I will not like to get indulge in any comparison between OpenSuSe with other Distros because I know that (inside stuff is same everywhere) its just the outer look that people are carried out with.
To all new comers in Linux, I strongly recommend OpenSuSe.
Believe me……….it rocks..
DBS.
> To all new comers in Linux, I strongly recommend OpenSuSe.
To all new comers in Linux I strongly recommend $DISTROLIST_DW and then chose what suits your individual needs/taste/likings.
Ok, now we know the good the best and the ugly :)
It seems that the Best is called fedora
Well, way to critique! I had no errors with either of my Karmic setups, and their extremely low footprint was ideal for a system with 364 MiB of RAM and an ancient Intel P3 Coppermine! The implementation of the parts was amazing, and I was quite impressed with how the managers were so effective.

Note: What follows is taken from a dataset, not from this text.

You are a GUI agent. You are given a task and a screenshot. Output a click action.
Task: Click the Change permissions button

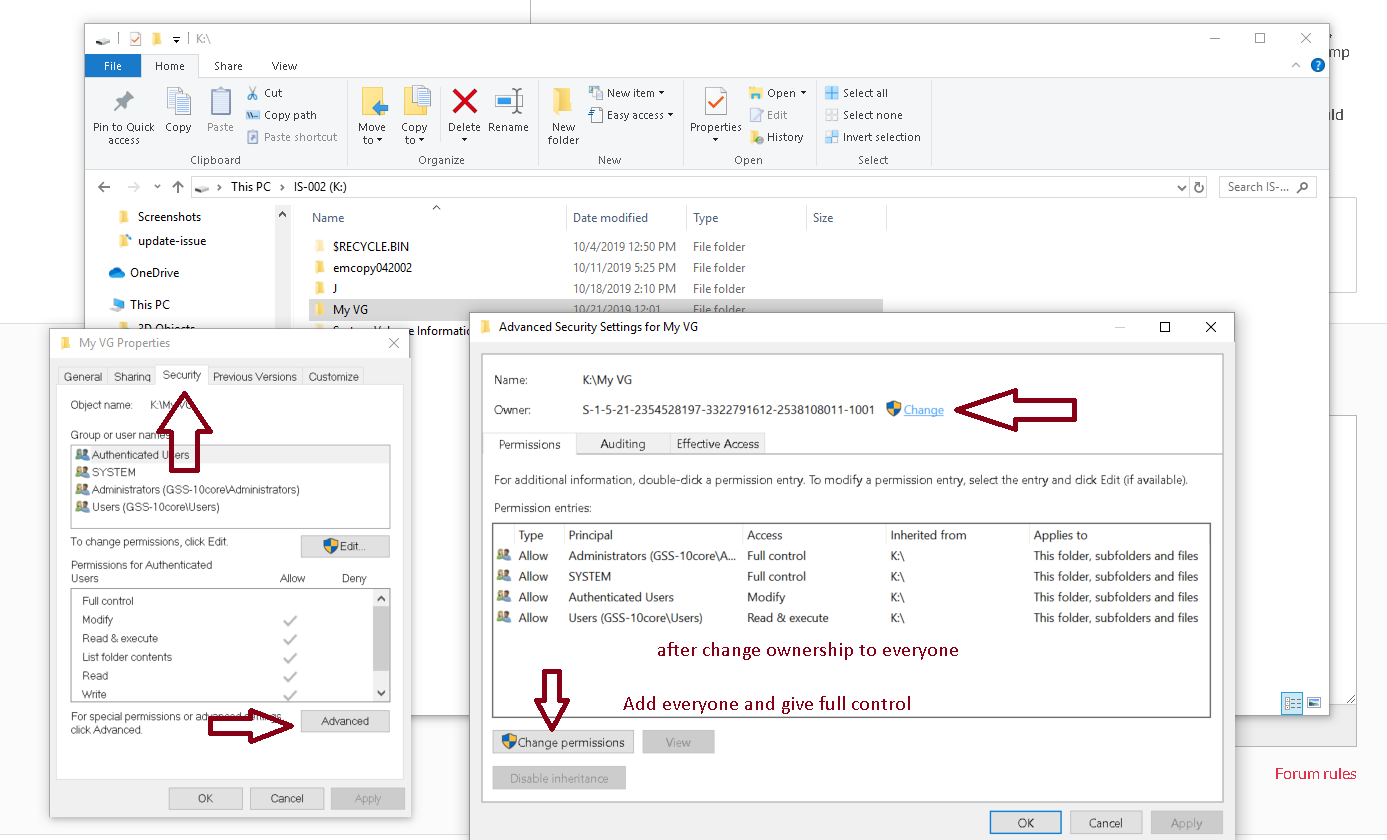pyautogui.click(x=563, y=742)
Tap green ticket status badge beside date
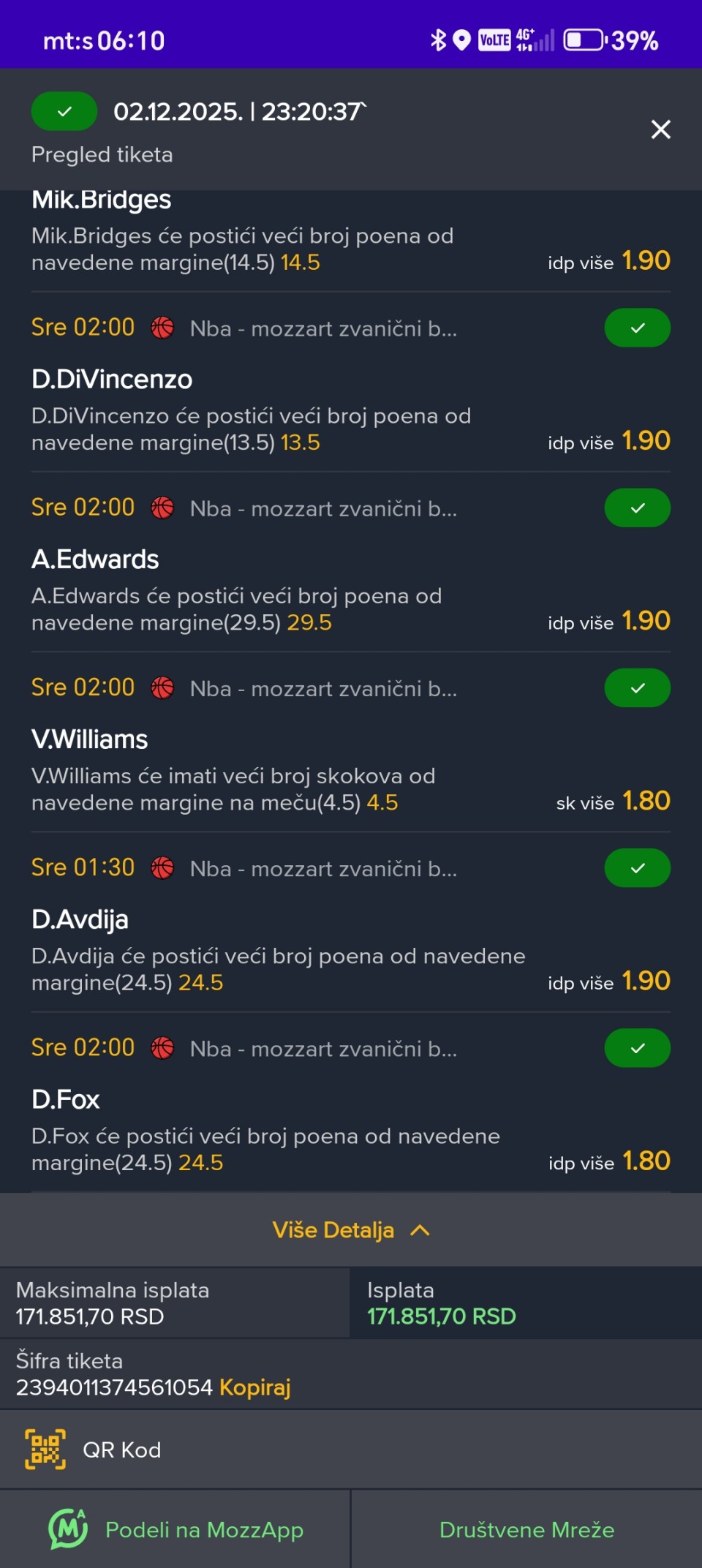Viewport: 702px width, 1568px height. click(x=64, y=111)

In regards to your comment about the non-cohesive settings, Kubuntu addresses this well with its “System Settings,” which, impressively enough, carries its weight over to Gnome on the Gnome desktop when the KDE implementation is added on to the standard Ubuntu disc.
Ubuntu help files were very complete, useful for novices, and their network and samba implementations worked with nearly all of the apps in the Ubuntu repositories, which ARE well set-up, especially if you hit the add/remove applications instead of the ubuntu software center. Ubuntu Software Center is the biggest “bug” of the entire setup, which you failed to mention. Oh well. Not your fault, as nobody’s perfect. I needed a reason to try OpenSuSe anyway.

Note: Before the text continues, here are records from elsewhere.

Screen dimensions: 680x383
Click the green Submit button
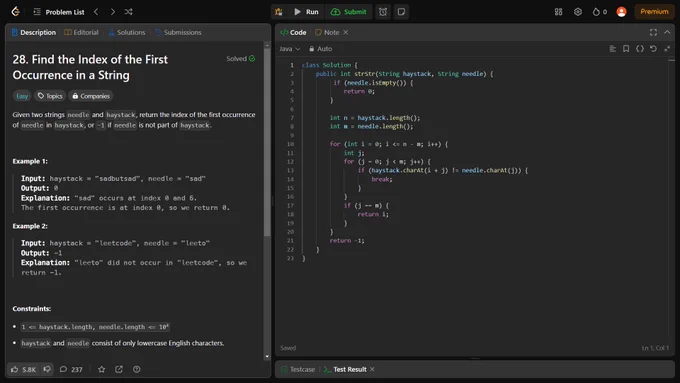tap(349, 12)
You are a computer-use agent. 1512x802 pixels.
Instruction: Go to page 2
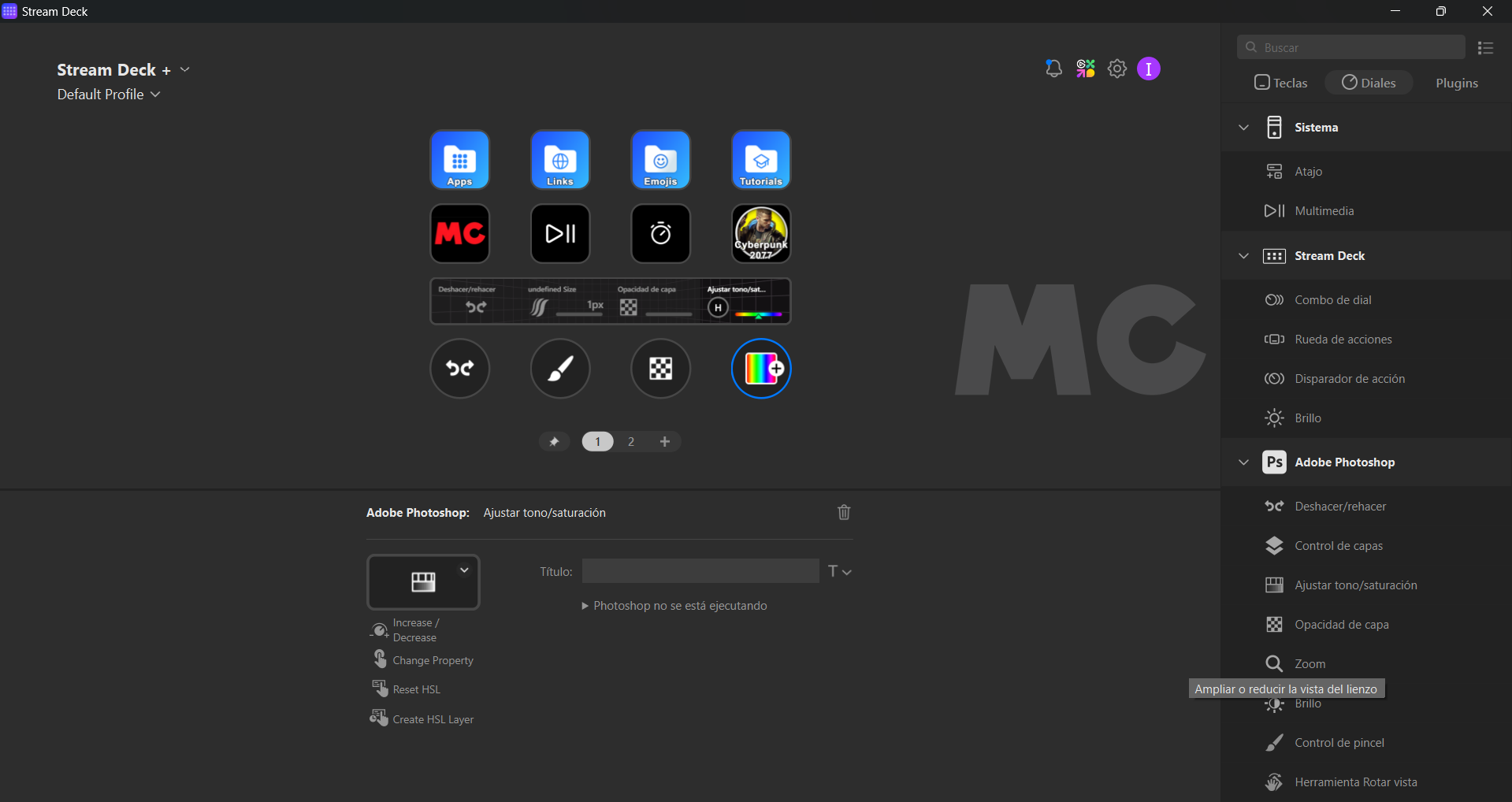click(630, 442)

Balanced report. Tried Ubuntu, Mandriva and OpenSUSE and found OpenSUSE to be way more user friendly and have a much better GUI and fig tools. The installer is also better. Overall, your article confirms my own experience. I am in the process of switching from Ubuntu to OpenSUSE.
Hey, I thot OPEN SOOz was cool but once I tried to update it to the next version … I had problems
I tried UBUNTU and it is a dream to update to the next version.. do not even have to leave the program… smooth baby… painless… I luv it…
You can have OPEN soooozeee… it has some nice features…
New people get UBUNTU.. it rocks like nothing else… DJ out…
I have tried many linux OSs, but finally i found Mandriva 2010 is the most easy to install and adopt. However you can also try OpenSuse and Fedora.
I ‘ve been using ubuntu from the past few months and I tried open suse and fedora too(dual or triple boot with window 7) and with my little experience I recommend ubuntu 10.04(latest released just on 29April) for all new users coming to the linux world.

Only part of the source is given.